NBS analysis indicated significant FC changes in the cocaine group among baseline, 1 d ABS, and 30 d ABS conditions. A, Graphic illustration of the significant connectivity changes from NBS analysis. The gray line and red square (B) indicated the significantly altered connectivities among three conditions using NBS (p < 0.05). C, The post hoc analysis using Tukey's HSD for each identified connectivity in the cocaine group and the corresponding connectivities in the water group. No significant differences were found in the water group (*p < 0.05). D, Graphic illustration of the significant post hoc analyses in the identified connectivities.

We conducted the NBS analysis to compare between-component FC among baseline, 1 d ABS, and 30 d ABS data in cocaine and water groups.
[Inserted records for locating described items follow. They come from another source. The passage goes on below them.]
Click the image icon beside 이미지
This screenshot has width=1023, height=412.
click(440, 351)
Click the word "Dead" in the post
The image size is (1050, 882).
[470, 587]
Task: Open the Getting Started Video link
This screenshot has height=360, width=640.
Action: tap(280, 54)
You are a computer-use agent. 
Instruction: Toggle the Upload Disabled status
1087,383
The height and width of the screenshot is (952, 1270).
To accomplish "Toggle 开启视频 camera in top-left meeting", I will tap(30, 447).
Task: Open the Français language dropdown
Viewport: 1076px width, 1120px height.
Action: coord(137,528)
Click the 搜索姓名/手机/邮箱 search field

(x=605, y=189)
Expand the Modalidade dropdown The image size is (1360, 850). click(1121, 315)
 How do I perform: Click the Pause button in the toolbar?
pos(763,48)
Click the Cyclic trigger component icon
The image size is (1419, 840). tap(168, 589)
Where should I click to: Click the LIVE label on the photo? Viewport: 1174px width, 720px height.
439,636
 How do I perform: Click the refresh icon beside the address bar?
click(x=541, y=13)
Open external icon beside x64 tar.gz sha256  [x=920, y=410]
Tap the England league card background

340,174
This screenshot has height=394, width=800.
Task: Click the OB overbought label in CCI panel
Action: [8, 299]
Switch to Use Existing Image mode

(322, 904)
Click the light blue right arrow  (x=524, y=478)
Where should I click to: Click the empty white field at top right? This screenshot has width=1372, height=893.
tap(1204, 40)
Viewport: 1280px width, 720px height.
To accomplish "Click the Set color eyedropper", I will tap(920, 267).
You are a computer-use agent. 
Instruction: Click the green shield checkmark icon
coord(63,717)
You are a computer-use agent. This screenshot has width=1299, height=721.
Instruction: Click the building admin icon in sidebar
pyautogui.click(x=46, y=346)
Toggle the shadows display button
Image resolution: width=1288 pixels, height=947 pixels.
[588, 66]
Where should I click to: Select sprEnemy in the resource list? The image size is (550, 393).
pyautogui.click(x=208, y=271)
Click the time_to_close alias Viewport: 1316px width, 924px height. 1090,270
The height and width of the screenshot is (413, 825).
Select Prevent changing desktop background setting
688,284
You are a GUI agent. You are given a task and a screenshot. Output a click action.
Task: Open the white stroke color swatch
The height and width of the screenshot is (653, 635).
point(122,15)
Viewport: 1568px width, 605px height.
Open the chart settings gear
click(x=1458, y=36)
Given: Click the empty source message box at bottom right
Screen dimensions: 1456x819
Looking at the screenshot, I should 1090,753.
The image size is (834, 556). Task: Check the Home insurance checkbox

Significant changes in FC between functional components were observed in the cocaine group, but not in the water control group (Fig. 2B). Specifically, post hoc analysis using Tukey's HSD (q value) of 1 d ABS compared with baseline revealed a significant change in FC, reflected by a reduced negative correlation between SN (AI)–DMN (RSC) (q = 5.79; p < 0.05) in cocaine-exposed animals (Fig. 2C). Comparing 1 d ABS with 30 d ABS, a significant change in FC was found in SN (AI)–DMN (RSC) (reduced negative correlation; q = 4.68; p < 0.05) and LCN (pS1)–DMN (RSC) (reduced negative correlation; q = 3.51; p < 0.05), whereas the FC of CPu with SN (AI; enhanced positive correlation; q = 4.69; p < 0.05) and RSC (reduced negative correlation; q = 3.93; p < 0.05) also showed significant changes (Fig. 2C,D).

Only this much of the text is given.